Sobre sua curta, mas pioneira trajetória política, sua neta Maria Cristina nos conta que Maria Tenório era alguém que sempre gostava muito de ajudar as pessoas, pois, desejava um país mais justo e esse espírito solidário foi o que mais lhe motivou em seu ingresso na vida pública. “Contava-me também que há muito custo conseguiu fazer uma estrada, para que a população deixasse de pagar pedágios que muitos fazendeiros cobravam para a passagem de mantimentos, que vinham em carroça de boi. Por conta disso, foi ameaçada de morte por fazendeiros da região”, destaca.

Em uma de suas viagens da Ouricuri à cidade, andava a cavalo quando o animal, sentindo a presença de alguém, se assustou e ficou sobre às duas patas traseiras, fazendo com que a vereadora soltasse a mão direita das rédeas de seu cavalo, justamente no momento em que levava um tiro. Esse movimento livrou Maria Tenório da morte, já que o tiro pegou apenas em um de seus dedos, que ficou curvado para o resto de sua vida.

Por conta desse episódio e prevenindo uma tragédia maior, o Coronel João Evangelista a proibiu de continuar exercendo o seu mandato. Por solidariedade, seus parentes que exerciam junto com ela a edilidade, também deixaram de comparecer as sessões. Não renunciaram aos seus mandatos, já que passaram a receberem faltas “sem causa justificada”, o que comprovava a rixa política do grupo dos Tenórios com os demais vereadores da época.

Após o término do mandato pioneiro da vereadora Maria Tenório, a cidade de Atalaia só votou a ter a participação feminina nos espaços de decisão política na década de 60, com as vereadoras Edite Vieira Camêlo e Isa de Medeiros Duarte.

Sua marcante personalidade e coragem não ficariam restritas a sua participação política. Em uma época de tamanha dominação masculina, resquícios ainda do coronelismo, Maria Tenório, não se sujeitando a condição matrimonial em que vivia, pede a separação ao seu marido, se colocando contra a vontade de seus irmãos e abrindo mão da herança a qual tinha direito.

Após a separação, vai residir sozinha no Estado da Bahia, com a intenção de abrir uma pensão.
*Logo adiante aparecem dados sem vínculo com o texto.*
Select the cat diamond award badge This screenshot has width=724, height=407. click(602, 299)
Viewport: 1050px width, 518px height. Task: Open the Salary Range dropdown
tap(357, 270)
Sem a herança, pede ajuda aos seus irmãos, porém, todos se recusam a ajudar, já que desejavam que ela voltasse para o marido.

Na Bahia, sem dinheiro e doente, contrai febre tifo, uma doença infectocontagiosa, causada por bactéria. É auxiliada por uma prima, Damaris Lins, que residia no Rio de Janeiro e resolve acolher em sua casa a ex-vereadora atalaiense, cuidando de sua saúde. Tornam-se grandes amigas.

Recuperada e após um período residindo na casa de sua prima, vai morar na cidade de São Paulo, onde passa a trabalhar de babá na Avenida Paulista. Acompanham Maria Tenório nesta nova jornada, seus filhos Juarez, Afrânio e José. Anos mais tarde, Ivana e Elsa foram residir com a mãe.

Retorna a Alagoas em algumas oportunidades. Em 1980, acompanhada por sua filha Ivana, vem para receber uma homenagem. “Ela não queria ser homenageada, pois, dois de seus irmãos estavam por trás disso. Muito geniosa, me disse que se falassem que era uma homenagem, diria que na hora que mais precisou, os irmãos deram as costas para ela. Tinham até chamado a imprensa e queriam fazer um busto dela, mas a entrevista não aconteceu, pois, devem ter ficado com receio”, comentou Maria Cistina, destacando que foi algo muito rápido e que não recorda em qual cidade aconteceu.

Possuía uma miopia muito forte e que apresentou grandes complicações após uma operação de catarata. Perdeu completamente a visão durante dez anos. Sua neta lembra que foi um período muito difícil para a primeira vereadora de Alagoas. “Mas, sempre muito lúcida e a par de toda movimentação política no país. Sempre dizia que não daria certo na política, pois, era honesta demais”, comenta Maria Cristina.

Maria Tenório de Albuquerque Lins faleceu no dia 02 de agosto de 2000.